Another thing: you will always be judged – even after you stop sex work.
It doesn’t matter how articulate and smart you are, or how much money you have in the bank, people will have strong opinions about what you used to do – and usually you can’t change their minds.
While society is more open-minded about sex work now than it was in the 2010s when I went public as Samantha, Australia remains a conservative country.
Once people know you have worked in the adult industry, it follows you around like a bad smell. You may not care now, but I promise you, in time you will.
I’ve been judged by strangers, by men I’ve dated, by other school mums. I’ve had prospective employers google me, then turn me down. At dinner parties, I’m seen either as a source of fascinating stories, or someone you’d rather not sit next to.
That’s the reality and you need to know it. I’m lucky I had a career as a journalism to fall back on and wrote books. Make sure you have a back-up plan.
You’re probably thinking you can do this job for a bit, make some decent coin, then get out of the game, right?
You’re half right. You can leave the job – but it doesn’t leave you.

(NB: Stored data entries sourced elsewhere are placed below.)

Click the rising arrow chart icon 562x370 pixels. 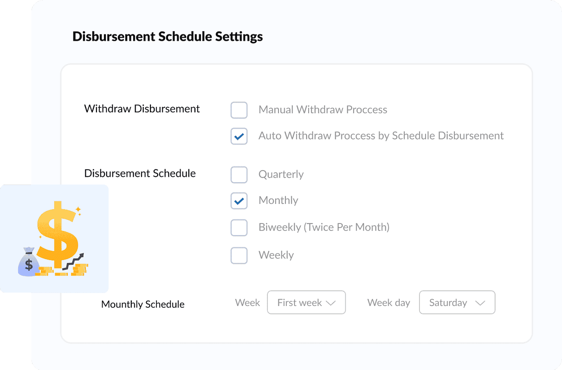click(x=73, y=262)
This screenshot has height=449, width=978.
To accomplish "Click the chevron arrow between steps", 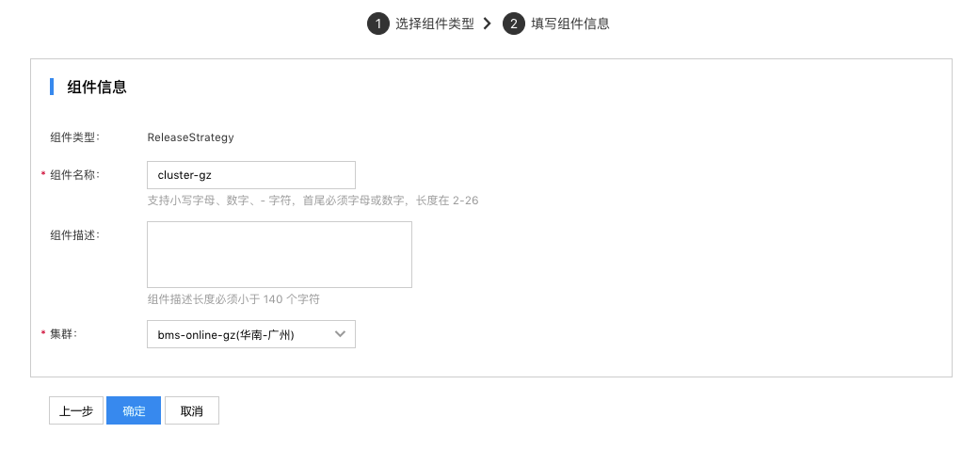I will (488, 24).
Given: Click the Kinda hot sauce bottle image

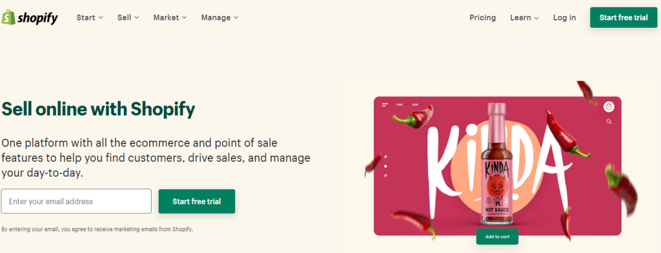Looking at the screenshot, I should click(497, 163).
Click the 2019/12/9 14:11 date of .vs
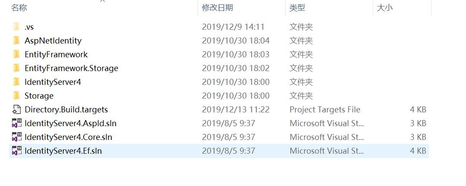 pyautogui.click(x=233, y=27)
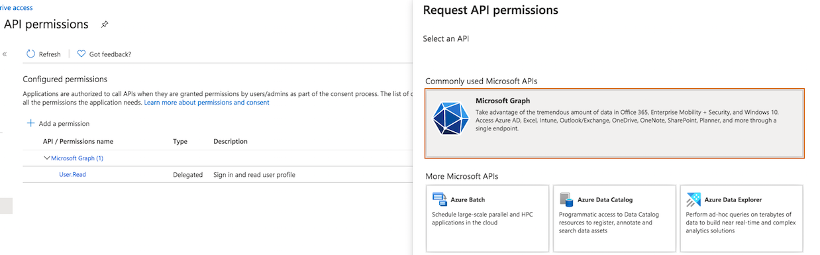Click the Azure Data Explorer icon

click(x=693, y=199)
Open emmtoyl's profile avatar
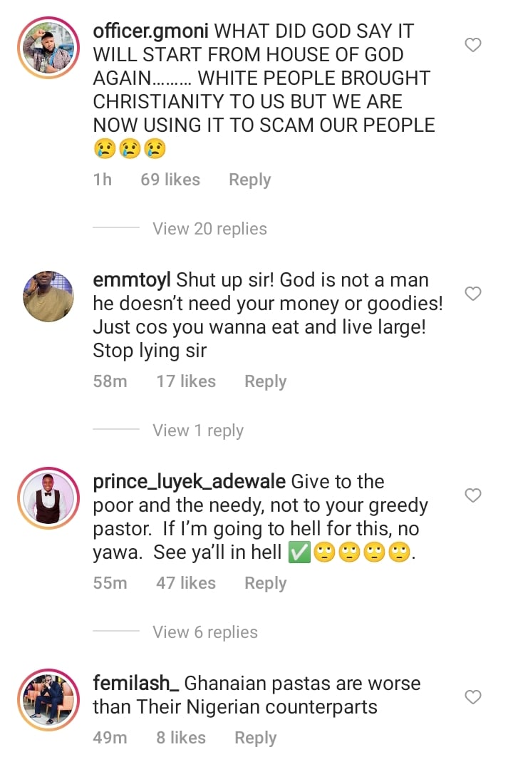The height and width of the screenshot is (757, 513). pos(48,296)
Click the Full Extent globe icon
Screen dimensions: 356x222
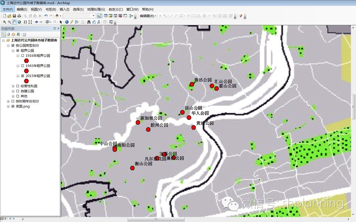click(x=19, y=22)
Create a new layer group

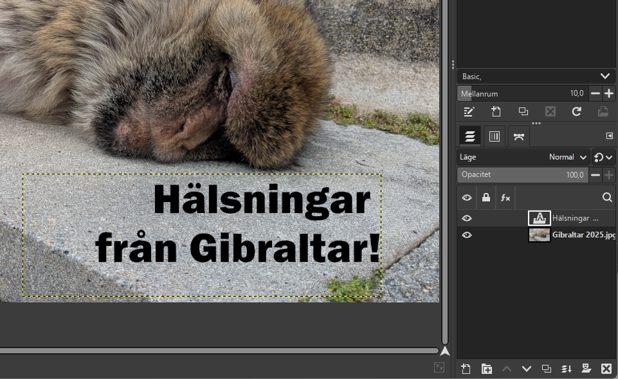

I once interviewed a former BDSM worker – now a Sunday school teacher – who told me that society wants us to leave the job, but when we do, we are still stigmatised.
It’s so true.
Another escort told me it’s hard to accept ourselves when society tells us we are bad people. This job leaves its fingerprints – not just digital ones.
Even years after hanging up my Louboutins, the job is still with me. No matter how hard I try to go back to being Amanda, to some, I’ll always be Samantha.